## What you are asked to do
Please copy every line of the data in which the string "target" appears.

## Data extract
= = = =

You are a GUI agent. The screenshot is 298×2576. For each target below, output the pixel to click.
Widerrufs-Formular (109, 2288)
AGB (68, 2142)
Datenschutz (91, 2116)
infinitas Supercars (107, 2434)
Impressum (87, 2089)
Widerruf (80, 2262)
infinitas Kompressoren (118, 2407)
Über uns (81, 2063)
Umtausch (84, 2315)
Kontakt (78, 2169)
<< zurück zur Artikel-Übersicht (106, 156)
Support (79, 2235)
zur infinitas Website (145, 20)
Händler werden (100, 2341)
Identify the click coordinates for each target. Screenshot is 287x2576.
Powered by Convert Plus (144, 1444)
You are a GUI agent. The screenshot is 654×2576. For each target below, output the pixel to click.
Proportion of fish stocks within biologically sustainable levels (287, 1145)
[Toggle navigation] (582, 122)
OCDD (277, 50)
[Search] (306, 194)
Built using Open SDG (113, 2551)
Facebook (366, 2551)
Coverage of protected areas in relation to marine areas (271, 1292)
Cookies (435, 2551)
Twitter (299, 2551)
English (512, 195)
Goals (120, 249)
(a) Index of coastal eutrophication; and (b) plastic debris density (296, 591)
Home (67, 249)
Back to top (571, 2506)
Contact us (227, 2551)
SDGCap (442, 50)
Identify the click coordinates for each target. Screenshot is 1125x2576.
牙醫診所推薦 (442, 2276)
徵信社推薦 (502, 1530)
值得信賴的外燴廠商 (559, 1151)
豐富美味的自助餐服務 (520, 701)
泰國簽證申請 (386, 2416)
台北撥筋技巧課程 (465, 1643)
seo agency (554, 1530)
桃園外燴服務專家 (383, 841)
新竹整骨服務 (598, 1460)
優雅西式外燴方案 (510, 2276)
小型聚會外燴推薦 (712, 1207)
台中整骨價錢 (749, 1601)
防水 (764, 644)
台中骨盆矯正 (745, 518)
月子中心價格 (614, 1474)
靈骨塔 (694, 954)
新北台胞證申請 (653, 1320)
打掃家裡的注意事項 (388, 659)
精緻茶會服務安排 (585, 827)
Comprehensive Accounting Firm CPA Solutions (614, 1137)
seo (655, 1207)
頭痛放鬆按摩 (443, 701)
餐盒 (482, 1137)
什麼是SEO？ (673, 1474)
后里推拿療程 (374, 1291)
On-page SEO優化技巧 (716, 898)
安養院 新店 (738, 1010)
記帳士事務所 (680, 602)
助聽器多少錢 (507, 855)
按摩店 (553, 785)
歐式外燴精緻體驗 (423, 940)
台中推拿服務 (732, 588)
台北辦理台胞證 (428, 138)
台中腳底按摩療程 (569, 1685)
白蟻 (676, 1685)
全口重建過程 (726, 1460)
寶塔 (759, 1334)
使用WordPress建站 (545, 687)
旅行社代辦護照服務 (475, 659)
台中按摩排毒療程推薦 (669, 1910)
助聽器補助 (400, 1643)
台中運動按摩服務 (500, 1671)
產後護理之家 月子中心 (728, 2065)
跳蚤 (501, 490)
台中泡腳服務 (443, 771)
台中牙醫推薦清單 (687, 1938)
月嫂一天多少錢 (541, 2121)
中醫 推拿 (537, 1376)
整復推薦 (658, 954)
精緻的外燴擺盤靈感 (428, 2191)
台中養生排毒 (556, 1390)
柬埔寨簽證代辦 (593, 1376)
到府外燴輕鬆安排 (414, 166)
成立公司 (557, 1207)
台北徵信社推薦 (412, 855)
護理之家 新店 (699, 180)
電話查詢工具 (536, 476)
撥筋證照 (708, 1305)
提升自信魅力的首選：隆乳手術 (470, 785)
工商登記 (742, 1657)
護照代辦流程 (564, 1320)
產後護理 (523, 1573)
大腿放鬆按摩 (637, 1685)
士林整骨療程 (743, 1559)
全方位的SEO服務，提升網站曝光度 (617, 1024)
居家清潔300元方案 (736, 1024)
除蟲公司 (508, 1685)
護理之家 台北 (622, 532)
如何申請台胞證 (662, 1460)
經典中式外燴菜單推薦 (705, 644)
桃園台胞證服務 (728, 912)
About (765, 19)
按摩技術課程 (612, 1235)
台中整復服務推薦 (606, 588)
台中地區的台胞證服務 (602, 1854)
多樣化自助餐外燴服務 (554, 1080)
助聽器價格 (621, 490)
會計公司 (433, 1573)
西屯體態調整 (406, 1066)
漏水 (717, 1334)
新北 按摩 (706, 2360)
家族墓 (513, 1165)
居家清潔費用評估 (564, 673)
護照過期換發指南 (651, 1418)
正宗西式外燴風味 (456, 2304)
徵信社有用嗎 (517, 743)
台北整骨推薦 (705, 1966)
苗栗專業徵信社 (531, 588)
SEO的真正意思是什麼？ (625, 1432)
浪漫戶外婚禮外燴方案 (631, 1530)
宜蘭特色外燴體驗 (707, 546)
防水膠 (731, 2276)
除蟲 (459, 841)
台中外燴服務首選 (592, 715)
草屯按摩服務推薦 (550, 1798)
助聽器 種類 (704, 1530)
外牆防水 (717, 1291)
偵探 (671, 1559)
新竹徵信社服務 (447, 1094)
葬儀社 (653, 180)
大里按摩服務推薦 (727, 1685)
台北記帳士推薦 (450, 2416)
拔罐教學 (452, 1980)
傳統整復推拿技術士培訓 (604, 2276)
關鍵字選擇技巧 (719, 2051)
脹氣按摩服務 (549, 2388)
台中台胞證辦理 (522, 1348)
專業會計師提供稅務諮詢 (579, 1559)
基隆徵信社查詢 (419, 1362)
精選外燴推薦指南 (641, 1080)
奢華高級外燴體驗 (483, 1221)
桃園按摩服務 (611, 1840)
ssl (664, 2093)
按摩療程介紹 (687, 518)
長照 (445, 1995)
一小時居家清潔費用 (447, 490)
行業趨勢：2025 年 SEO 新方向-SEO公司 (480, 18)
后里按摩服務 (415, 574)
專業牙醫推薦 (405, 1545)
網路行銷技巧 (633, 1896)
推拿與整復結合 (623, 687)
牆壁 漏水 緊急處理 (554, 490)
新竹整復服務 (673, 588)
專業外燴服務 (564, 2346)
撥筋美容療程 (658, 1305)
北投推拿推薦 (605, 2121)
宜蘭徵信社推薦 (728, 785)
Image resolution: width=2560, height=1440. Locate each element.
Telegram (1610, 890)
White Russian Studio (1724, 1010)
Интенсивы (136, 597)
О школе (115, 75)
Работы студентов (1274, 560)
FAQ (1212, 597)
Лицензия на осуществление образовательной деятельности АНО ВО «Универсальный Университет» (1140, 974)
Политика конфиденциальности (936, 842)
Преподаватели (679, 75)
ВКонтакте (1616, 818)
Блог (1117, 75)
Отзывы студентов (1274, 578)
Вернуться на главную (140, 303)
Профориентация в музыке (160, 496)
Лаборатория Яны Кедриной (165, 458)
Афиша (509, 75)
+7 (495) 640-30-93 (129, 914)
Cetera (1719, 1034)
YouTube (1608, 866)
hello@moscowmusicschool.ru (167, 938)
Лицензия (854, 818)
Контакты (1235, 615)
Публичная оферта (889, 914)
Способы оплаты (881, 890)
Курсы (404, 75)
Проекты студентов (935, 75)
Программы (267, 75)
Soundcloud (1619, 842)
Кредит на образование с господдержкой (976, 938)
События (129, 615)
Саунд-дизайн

= = = =

## Response to this task
You are a GUI agent. The screenshot is 298×2576. For each target below, output the pixel to click.
Identify the click coordinates for each target. Screenshot is 287x2576.
You are a GUI agent. The screenshot is 654×2576. For each target below, output the pixel to click.
Identify the click coordinates for each target. Screenshot is 1125x2576.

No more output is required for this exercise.